In 1936 repressions started [Great Terror] and lasted until Great Patriotic War. There were a lot of children in our class, whose parents had been arrested. Probably those made about 2/3 of the class. People treated them in a normal way, nobody abandoned friends, just because their father or mother got arrested. Very often the teacher began the lesson by telling us to turn out from the textbook the page with the picture or information about a well-known person. Once we learned at a history lesson: Blyukher, the great commander, marshal of the Soviet Union, and the next day we would have to cover his portrait with black ink. Today he is a loyal communist, a struggler for the revolution, the hero, and tomorrow he turns out to be enemy of the people, betrayer, spy, coward or other riff-raff. The best people of the country, renowned revolutionaries, commander Yakir - there were so many of them… Of course our children’s minds could not comprehend it. I could acutely feel such an inconsistence.

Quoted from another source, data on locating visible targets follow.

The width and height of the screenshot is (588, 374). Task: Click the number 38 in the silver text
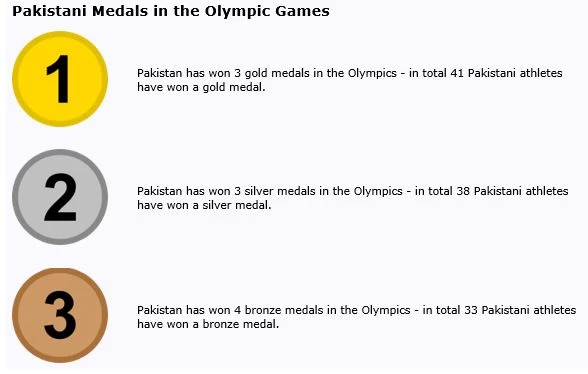(463, 191)
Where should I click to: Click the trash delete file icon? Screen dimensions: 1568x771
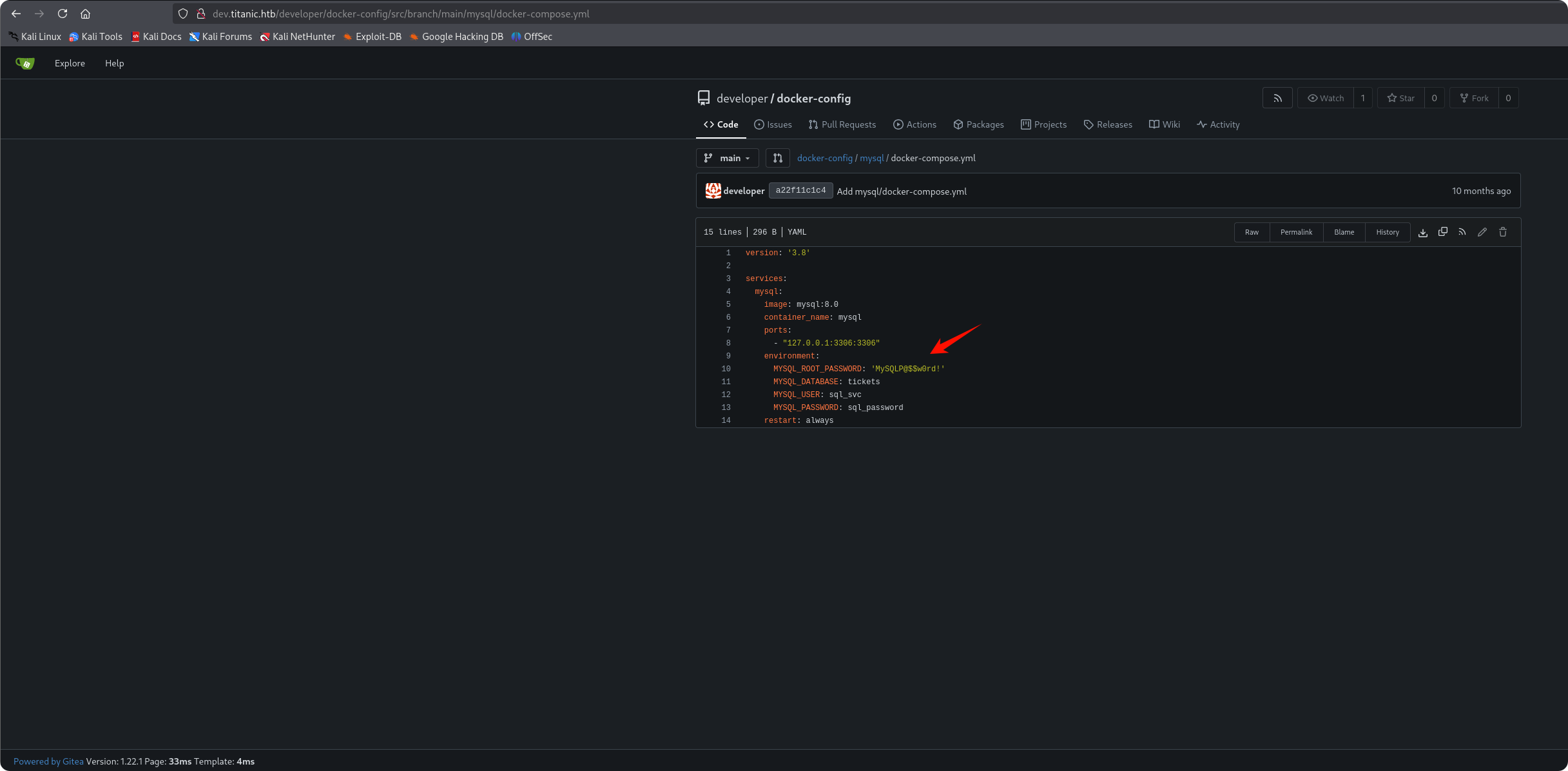[x=1503, y=232]
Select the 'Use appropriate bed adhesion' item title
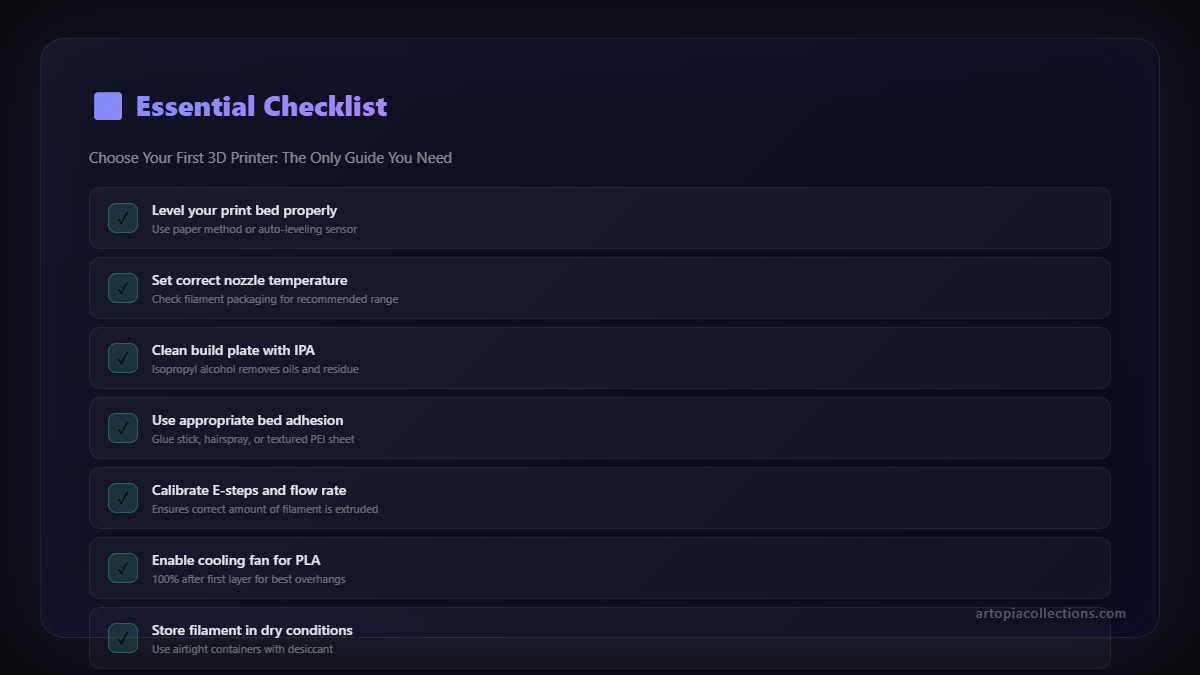 point(247,421)

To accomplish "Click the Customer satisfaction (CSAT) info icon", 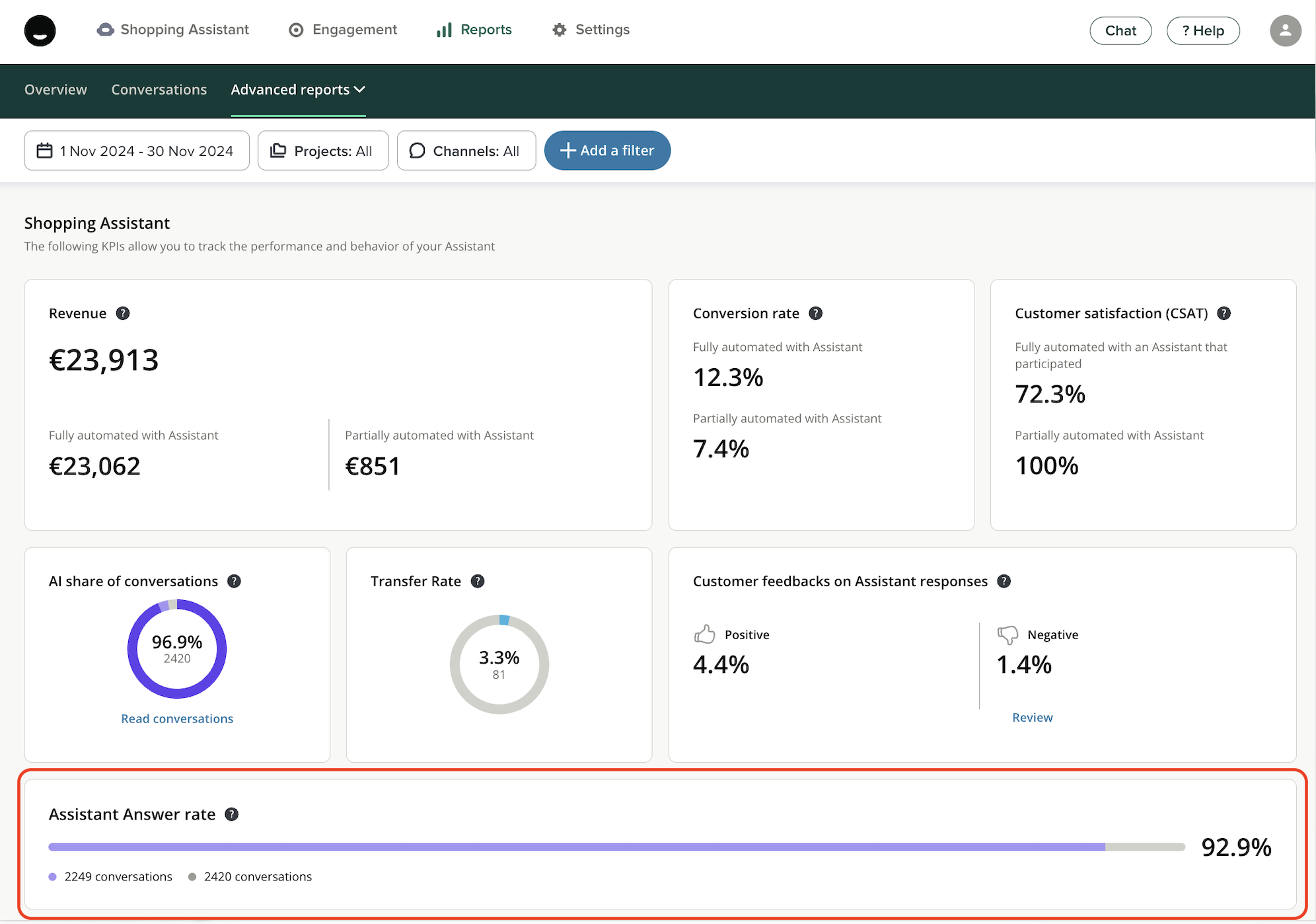I will (x=1224, y=313).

In 1941 when I was in the 9th grade, I joined Komsomol. It was natural for me: I believed in communistic ideas and I honestly considered Komsomol to be the vanguard of the youth. I could not imagine myself not being in Komsomol. In June 1941 I finished the 9th grade. Summer holidays were to start. There were a lot of military trainings and maneuvers by Kiev. We were used to shooting and blasts. That is why when we heard the remote sounds of the blasted shells in the morning on 22 June, we did not react to it. We thought those were routine trainings. Only when we heard Molotov’s speech on the radio on 12 p.m., we found out that the war was unleashed with fierce battle, and that Germany attacked USSR at 4 a.m. without declaring war.

Jacob Koffman in July 1941went to the army as a volunteer. Jacob defended Kiev, participated in Kursk battles. He was given the rank of a sergeant and was awarded with the Order of the Great Patriotic War fist degree and with the medal "For military merits". In October 1943 Jacob was heavily wounded and after staying in the hospital he was dispatched from the army for being handicapped. When he came back to Kiev, he graduated from the geological vocational school and worked for construction companies.